***** Given text *****

Our third grade classes went on a field trip to visit Monticello, the home of Thomas Jefferson, this week. To prepare for this trip we had Thomas Jefferson Week in my language arts classroom! All week long, we read about Jefferson, wrote about him, discussed him at Morning Meeting, played games that he actually played when he was a child, and debated his most important accomplishments.
We began on Monday with our Morning Meeting share: “What do you know about Thomas Jefferson?” Then we started reading about his childhood and the major events in his younger years that influenced him later in life. I went to every public library in Charlottesville and checked out every book about Thomas Jefferson that I could find. There were more than enough for one for each child. I ranked the books from easiest reading level to hardest and passed then out accordingly. We discussed use of the index (if there was one) and how it could be used to locate information quickly. I then gave the kids a checklist which they glued into their notebooks. The checklist included the four pieces of information that they needed to locate in the book. They had to write one sentence for each: when was he born, what did he like to do as a child, what major event happened in 1757 when he was 14, and what happened in 1760 when he was 16. I had previously checked in each book to be sure that this information was included. Finally we talked about what a biography is and where information about childhood would most likely be located in a biography (how biographies are organized). Then the kids set off to work. They could choose to either work by themselves or with partners.

*****

→ Set problem A: In the account of Thomas Jefferson Week, what home did the third grade classes visit on their field trip?
→ Set problem B: Rewrite the part of the Thomas Jefferson Week account starting at "Our third grade" and ending at "most important accomplishments.", renaming "Monticello" as "Montpelier".
→ Set problem C: Write what follows in the account of Thomas Jefferson Week, picking up after its last sentence.

***** Dataset entries *****

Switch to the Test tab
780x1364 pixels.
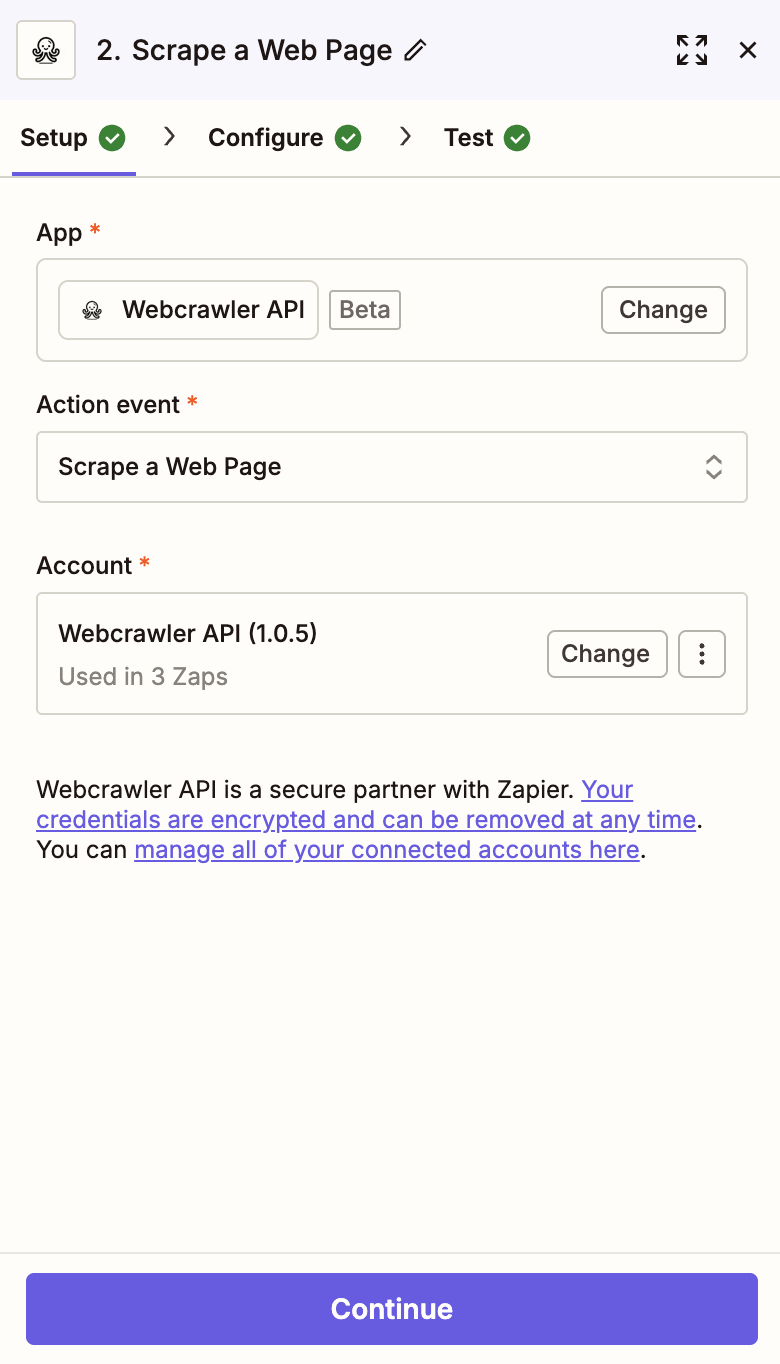[469, 138]
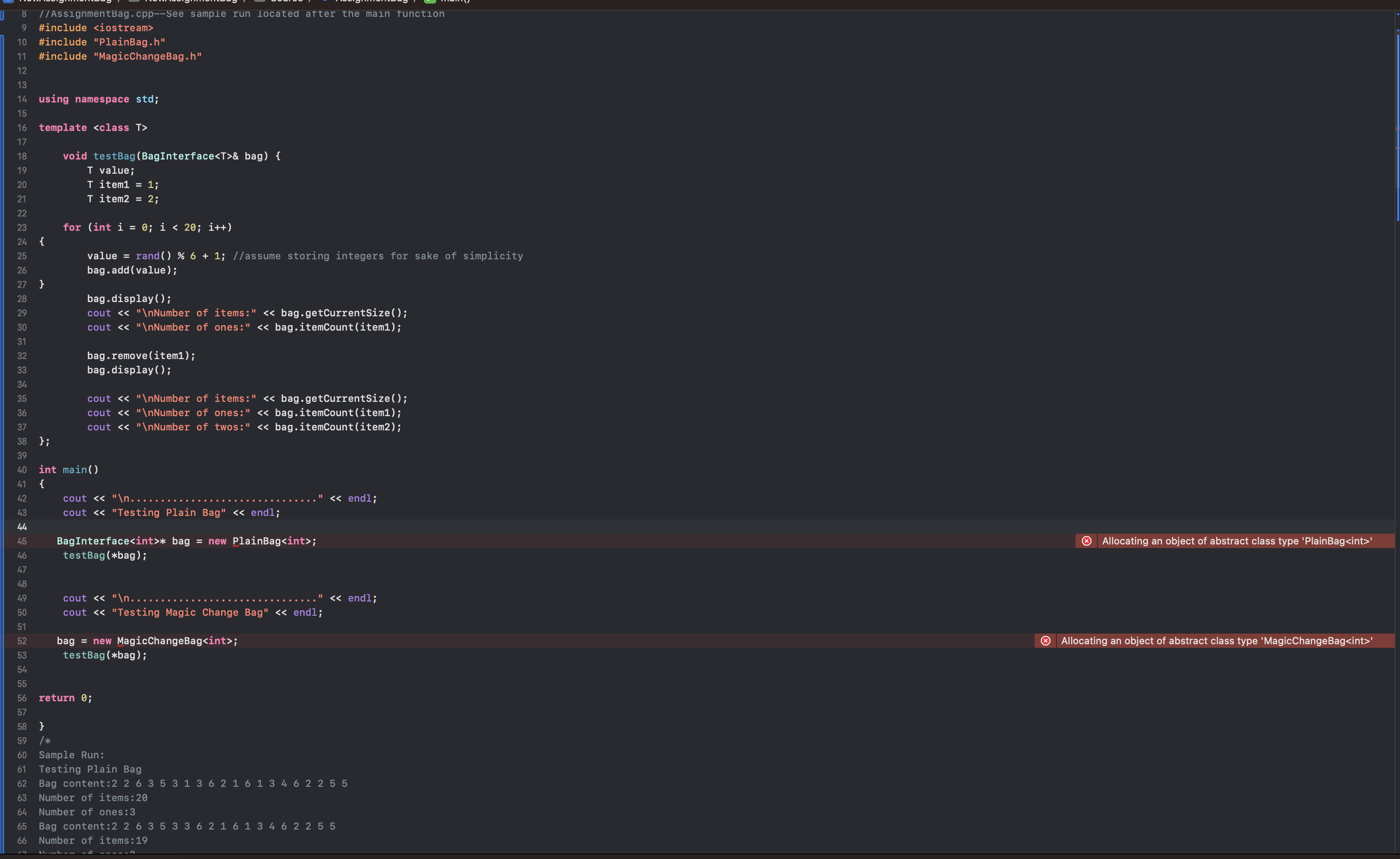The image size is (1400, 859).
Task: Click '#include "PlainBag.h"' on line 10
Action: pyautogui.click(x=102, y=42)
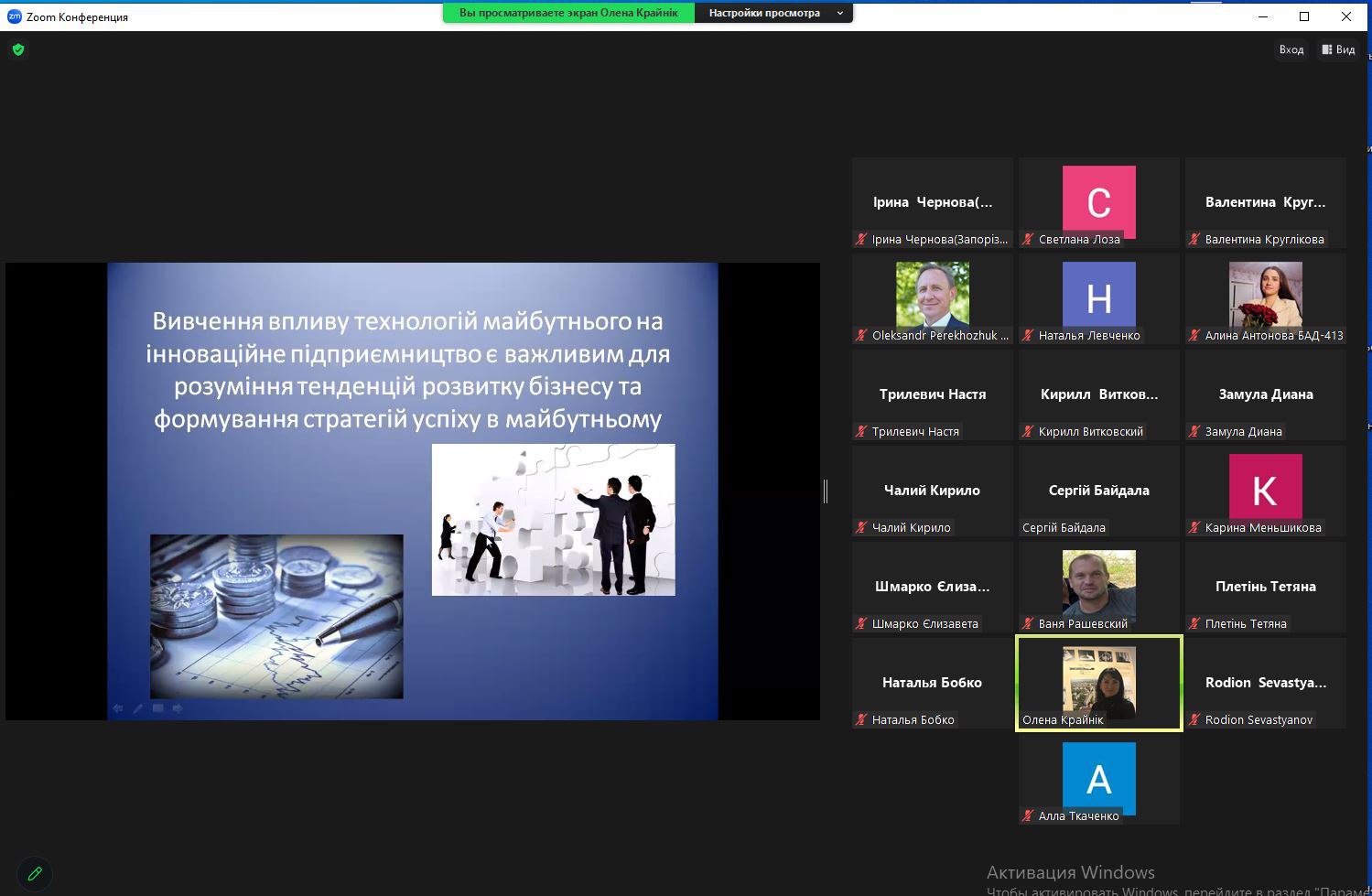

*****

→ Written reply A: Monticello, the home of Thomas Jefferson.

→ Written reply B:
Our third grade classes went on a field trip to visit Montpelier, the home of Thomas Jefferson, this week. To prepare for this trip we had Thomas Jefferson Week in my language arts classroom! All week long, we read about Jefferson, wrote about him, discussed him at Morning Meeting, played games that he actually played when he was a child, and debated his most important accomplishments.

→ Written reply C:
When they were finished reading and writing their four sentences, I introduced them to a board game that Thomas Jefferson had played with his family. It was called “The Royal Game of the Goose.” I recreated five versions of it on poster board and taught then how to play. The kids loved it and continued to play it every day first thing in the morning (before Morning Meeting) and after completing their reading and writing assignments each day.
On Tuesday, our Morning Meeting share connected yesterday’s learning to each child’s life: “How is your childhood like Thomas Jefferson’s childhood?” The kids remembered great facts that they had learned. One student said, “I love reading and he did too!” Another said, “Both of our dads taught us to hunt and fish.” Still another shared how his father had died and so did Thomas Jefferson’s when he was a kid. In reading, the focus turned to his accomplishments as an adult. They had to find and write one sentence about the following six things: the connection between Jefferson and the Declaration of Independence, why the Declaration of Independence was important, the Louisiana Purchase, why the Louisiana Purchase was important, when he became president, and the connection between Thomas Jefferson and the University of Virginia.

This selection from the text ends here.